The Internet, whom I like to think of as my friend, is actually the enabler of my weaknesses. (See: this blog post, written while I have approximately one hour to read six or seven student essays, pick one, and build a workshop around it.)
I actually like the feeling of getting things done. I like the idea of sitting down for a day of work and crossing bunches of stuff off my to-do list. I love lists. I need lists. If I don’t have a tangible, written list, I keep a list in my head, or try to, and that eventually drives me crazy. So, written lists. I like Gmail’s task feature.

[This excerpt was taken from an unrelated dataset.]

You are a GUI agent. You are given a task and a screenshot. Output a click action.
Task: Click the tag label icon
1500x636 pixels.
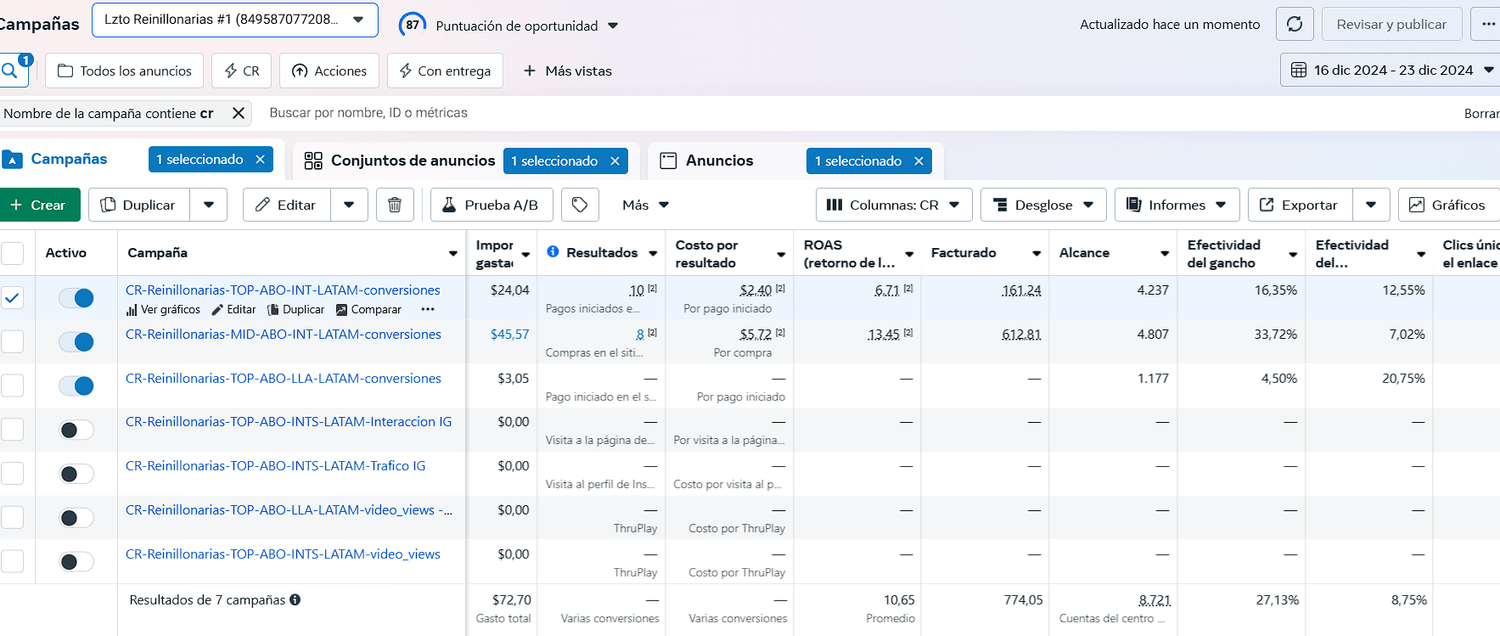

I love planning out how and when and for how long I’m going to do things. Give me a free day, and I will map it out with things to do, to accomplish. Give me the morning of the free day, and I will sit around in my pajamas. Give me the afternoon of the free day, I will poke around on Facebook and Twitter and follow all their rabbit trails. Give me the evening of the free day, I will read a book. And give me the day after, and I berate myself for having gotten nothing done.
Give me a deadline, and I will get things done. In the few days before a thing is due. This is, sadly, how the majority of my work gets done.
The crazy thing is, despite my procrastination, and despite my general lack of organization (lists aside), I am also a perfectionist. This really is *not* a happy combination, in terms of my stress levels. But I suppose that perfectionism is what keeps the negative effects of my procrastination in check.
And now that I have procrastinated by reflecting on my procrastination, I must return to my students’ essays. I’m not sure what it is, but I swear that this is the second or third time I’ve found one of them using the word “perspicacity.” I don’t like it when I have to look up a word a student uses. Have they ever heard of astute or shrewd? Simpler words, but I like them better.